34. Don’t use just functional organizations to define processes- they tend to replicate existing paradigms

Don’t tolerate having processes designed to fit the current organization structure, or even specific people. Use cross-functional teams, with outsiders, internal and external process customers and suppliers.

35. Phase implementation to reduce risk and optimize rate of benefit gains

Full reengineering of a company may take much time. Most companies can’t/won’t wait for the pot of gold at the end of the rainbow, so it is necessary to provide payback at regular intervals, preferably starting soon. Create a phased implementation plan allowing the overall effort to self-fund itself before completion, if possible. Individual processes may have early due dates.

36. Use cellular and self-directed work teams

Get away from functional organization. Organize for processes. Cells are usually designed to handle an entire process, product, or even product line. Set up the organization to serve the customer, mission, product, process—- in that order.

37. Avoid building a new bureaucracy/theocracy of Reengineering high priests/ priestesses

It seems like it’s only a matter of time after a new concept, such as TQM, MIS, etc., comes along, before a corps of arrogant technocrats materializes, spouting acronyms, rules, regulations, forms, and methodologies. Reengineering is proving to be no exception to this. Don’t let them gain a foothold. Make sure BPR stays with the people, by holding them accountable, organizing accordingly, and providing needed resources.

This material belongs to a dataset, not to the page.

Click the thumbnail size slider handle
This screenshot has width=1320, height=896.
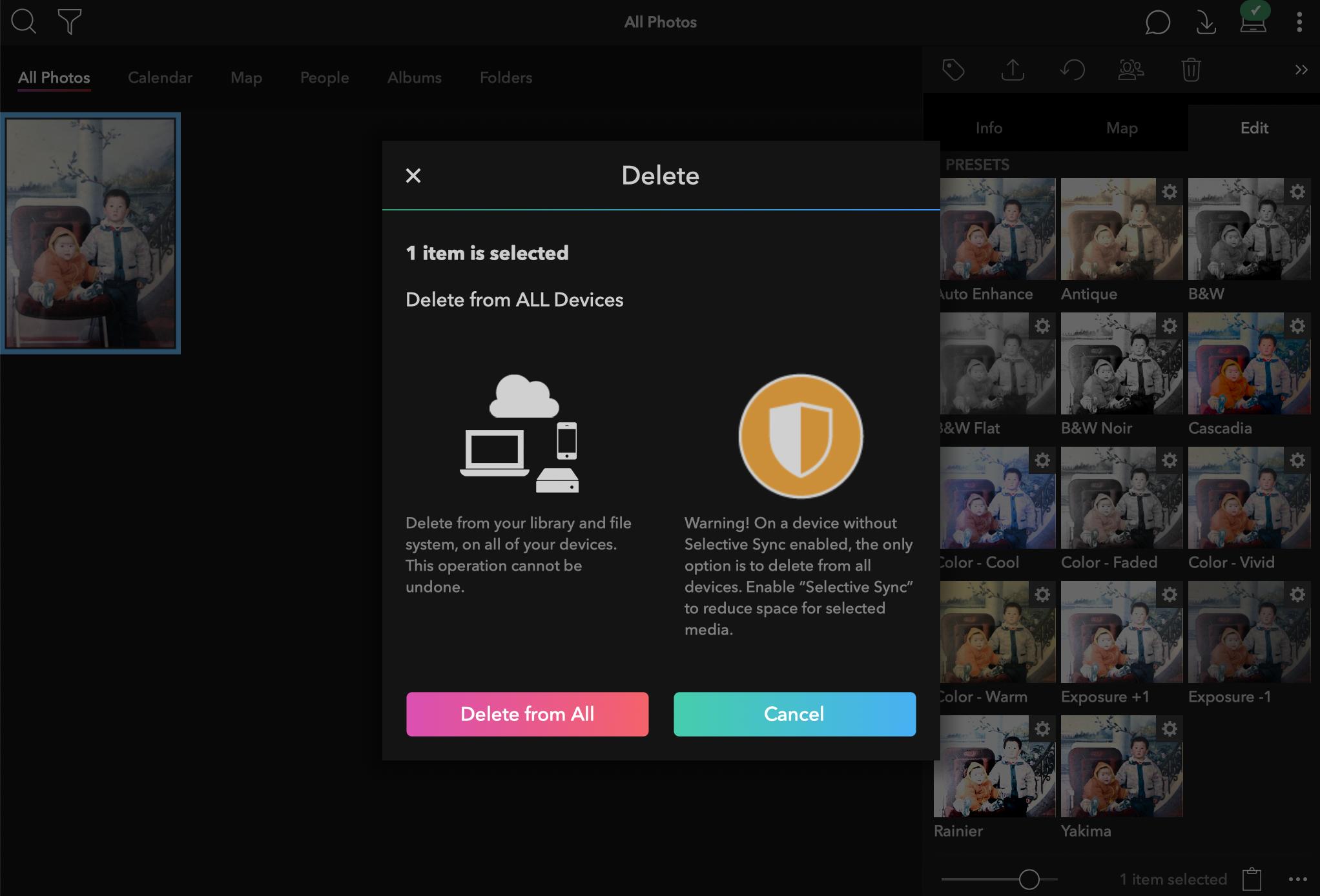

38. Use flow diagrams, dictionaries, business rules, to define system—avoid lengthy prose and technical documentation- Results should be suitable for training, auditing and desk reference

Define your system with simple statements, pictorial charts, tables, and where necessary, algorithms. If these can’t be used for training purposes, consider tearing them up and starting over, until you can. People should be able to use them to help perform their jobs.

39. Maintain master running issues status lists

Issues really drive a BPR project. Track all suggestions, disputes, problems, guidance from management. Keep them on “issues lists.” Categorize, group and prioritize them. Develop/solicit suggested approaches to these. Use these lists to guide the BPR project, and to track resolution and implementation.

40. New process designs will win by default if not contested by a set deadline

A corporate, bureaucratic approval process moving at a snail’s pace swallows up ideas, innovation and enthusiasm. Consider radical changes to yours. Use the “book club trick.” Some book clubs will automatically send you books and bill you for them, unless you object or specify different books.

Your company might use this idea too. Publish suggested approaches, maybe as part of the issues list. If nobody objects or comes up with better ideas, the suggestions are automatically assigned to be developed and implemented.

41. Employ the living flow chart approach to model systems

We have pondered the best approaches for documenting as-is and to-be systems configurations, and developed the following conclusions:

•
KIS (Keep It Simple). The more complex methodologies confuse and intimidate the very people
you most need to involve. The tools can bog down the effort, and rapidly result in diminishing returns.

• People are inhibited from making changes to the more complex models, because of the sheer amount of work of constructing and maintaining the more complex modeling tools.

• Simple methods are more likely to be utilized and to bear fruit more rapidly.

• People think better in chart or pictorial format. Chart the process using actual documents or likenesses of forms, screens, reports, etc. Record issues, defect occurrences, delays, contradictions, cycle times, responsibilities, procedure/policy references, right on the charts.

• Go down to the level that people understand the process.

• Start with company level and process summary level charts. Do a mission statement for each process and sub-process before you get into the details.

• Use the charts as a diagnostic and design tool. Identify and correct non-value-added activities, bottlenecks, defect and delay producing points, organizational constraints, gaps, overlaps, etc.

42. Deliver more than you promise.

42 out of 40 hints promised ain’t bad.